= Gao Gongzhi =

Chinese political figure

Gao Gongzhi (高恭之 (Gāo gōng zhī), 489–530 CE) was a political figure in the Northern Wei Dynasty with the courtesy name of Daomu (道讓 (Dào mù)). He was from Bohai Commandery.

==History==
Gao Gongzhi was the son of Gao Chong and the younger brother of Gao Qianzhi. During the period of Xiping, he served as a censor. Gao Gongzhi had reported on Li Shizhe, the prefect of Xiangzhou. During the Zhengguang era, he obtained the qualification to be invited by the court, and later served as Taiwei Kaicao (太尉鎧曹參軍 (Tài wèi kǎi cáo cān jūn)) and Xiao Baoyin's Tailangzhong (行台郎中 (Xíng tái lángzhōng)). During the Xiaochang years, Li Shizhe's younger brother Li Shengui became the favored minister of Empress Hu and framed Gao Gongzhi's older brother Gao Qianzhi.

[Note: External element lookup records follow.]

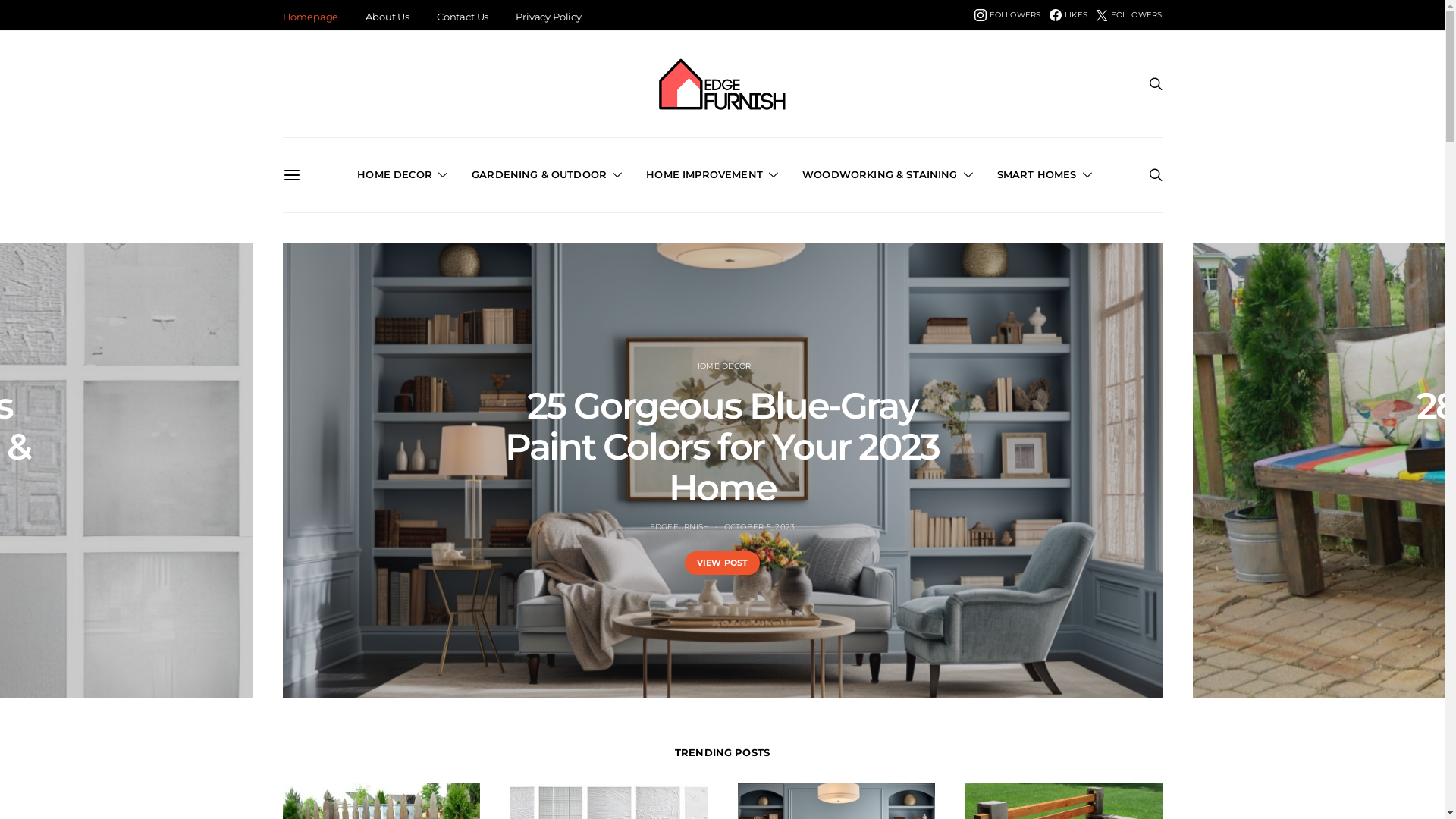
HOME DECOR Element type: text (645, 365)
EDGEFURNISH Element type: text (679, 526)
FOLLOWERS Element type: text (1007, 15)
INTERIOR DESIGN Element type: text (720, 365)
Privacy Policy Element type: text (548, 17)
SMART HOMES Element type: text (1044, 175)
Contact Us Element type: text (462, 17)
LIKES Element type: text (1068, 15)
HOME IMPROVEMENT Element type: text (712, 175)
WOODWORKING & STAINING Element type: text (887, 175)
GARDENING & OUTDOOR Element type: text (546, 175)
PAINT COLORS Element type: text (797, 365)
FOLLOWERS Element type: text (1128, 15)
About Us Element type: text (387, 17)
VIEW POST Element type: text (721, 562)
15 Ceiling Texture Types Explained for 2023: Pros & Cons Element type: text (722, 446)
OCTOBER 5, 2023 Element type: text (759, 526)
HOME DECOR Element type: text (402, 175)
Homepage Element type: text (310, 17)
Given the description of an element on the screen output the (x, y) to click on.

After Emperor Xiaozhuang of Wei ascended the throne, Gao Gongzhi served as Shangshu Sangong (三公 (Sāngōng)), General Ning Shuo (寧朔將軍 (Níng shuò jiāngjūn)) and Shibu Langzhong (吏部郎中 (Lì bù lángzhōng)), and was named Longcheng Marquis (龙城侯 (Lóng chéng hóu)), and later served as Taishe Zhangshi (太射长史 (Tài shè zhǎng shǐ)), and was appointed Duke of Anxi County. After Yuan Hao was eliminated, Gao Gongzhi served as General Zhengnan (征南將軍 (Zhēng nán jiāngjūn)), Jinzi Guanglu (金紫光禄大夫 (Jīn zǐguāng lù dàfū)), Lieutenant of the Imperial Censor (御史中尉 (Yù shǐ zhōngwèi)) and Huangmen (黃門 (Huáng mén)). After Erzhu Rong's death, Gao Gongzhi added the titles of General Wei (衛將軍 (Wèi jiāngjūn)), acting General of Chariots and Cavalry (代理車騎將軍 (Dàilǐ chē qí jiāngjūn)), Grand Governor (大都督 (Dà dūdū)), and concurrently served as Shangshu Youpushe (尚書右僕射 (Shàngshū yòu pú shè)), Daxingtai (大行台 (Dà xíng tái)) of Nandao, and soon as Cavalry General (車騎將軍 (Chē qí jiāngjūn)). In the third year of Yong'an (530), Erzhu Shilong attacked Luoyang, and Gao Gong once repelled Erzhu Shilong. Soon after Erzhu Zhao invaded Luoyang, Gao Gongzhi resigned. Shortly thereafter, Gao Gongzhi was killed by Erzhu Shilong. During the Taichang years, the court posthumously named him the Provincial Governor (刺史 (Cìshǐ)) of Yongzhou.